Thinking outside the box is always good, in my opinion, however, thinking critically requires measuring the consistency in creating reasonable decisions. This may include a bit of outside the box thinking, as long as it is solving the problem reasonably. Throw out the emotions and get down to brass tacks. 

I like to think that through my research on making specific decisions is what helps to guide me through the most cost effective solutions, that are reasonable, yet solve the problem. Solving the problem in a timely fashion means managing my time wisely and sticking to what is at hand.

There may be a time line for my decision so it is of utmost importance for me to gather as many resources as possible to get the information that I need in order to make an intelligent analytical decision. This is not for the weak of heart. This is not a time to throw up a coin and say heads or tails. Wouldn't that be so much easier? 

Just so you know, in our home currently, there are several issues that my husband and I are dealing with that must have some brilliant analytical thinking skills being used in order to come out ahead. We all have been there/done that. Let's just say that two of the decisions are based on what we are having done to our home. Take out the emotions and we are going with research and what will be wise decisions in the long run for resale when that time arrives. What seems to happen is that we make the decision based on all of the knowledge that we can gather, only then to learn that another decision must be made based on the former decision.

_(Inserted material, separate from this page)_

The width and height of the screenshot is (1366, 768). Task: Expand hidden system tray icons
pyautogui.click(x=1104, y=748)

Let me give you an example. We made the decision to winterize our pool this year. This is so when the blanket that we had put on in previous years is removed, we do not have "the black lagoon." However, that is exactly what we had. Plus we had high levels of nitrate, which meant draining the pool. In draining the pool, they could tell if the liner was in good shape. Then comes the part that gets tricky. When we all saw the shape of the liner, we knew it definitely needed to be replaced. It apparently lasted longer than most. Except now, they discovered that our pool is out of code from when it was built. We had to have two drains and not just one. 

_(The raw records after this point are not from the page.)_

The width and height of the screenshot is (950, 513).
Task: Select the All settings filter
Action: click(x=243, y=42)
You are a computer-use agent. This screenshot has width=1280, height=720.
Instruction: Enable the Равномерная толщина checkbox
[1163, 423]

Still, we have not had to make a decision, as these are just facts and no choices given; except one. Do we just cover up the hole and not have a pool anymore? Or do we suck it up, have another drain put in, then a new liner, which means a big cost? My husband handled this one better than I did. Deep breathing helped. Working without my emotions getting in the way also helped. The bottom line cost is what was slowing me down and this is where research, computing, visualizing, and critical thinking all worked together to help me solve my issues on the pool so that I could talk rationally with my husband about what decision we wanted to go with.

This would not have been so tough for us except that we also had to make a decision about exterior work on the house, as well as new insulation being blown into the attics, which led to attic storage items being covered in dust. Then having air conditioner units being checked for damage to the filters due to the dust. We were told that we could do this ourselves. Yes, yes for sure, Steve and I are air conditioner specialists. So the decision here is do we take the chance on damage and then more costs on down the road for new air conditioner units or just suck it up? And the beat goes on... 

Another major decision is healthcare as Steve retires and must jump through hoops of fire in order to try to find the best solutions to have all of us covered effectively. (I warned you that there may be some computing involved!) One would think that when a long time veteran employee retires from a major company of the world, that someone would be in human resources that could help guide you through healthcare and pensions , etc. At the very least, give you information of who you call or informative pamphlets that may help guide you in the right direction? We were left swimming on our own. Research, research, research! 

Luckily, we had time.  Remember, I did say in the beginning of this blog that we must use our analytical skills to overcome challenges regardless of urgency or complexity. It may mean that you have to readjust your timeline and work harder on time management.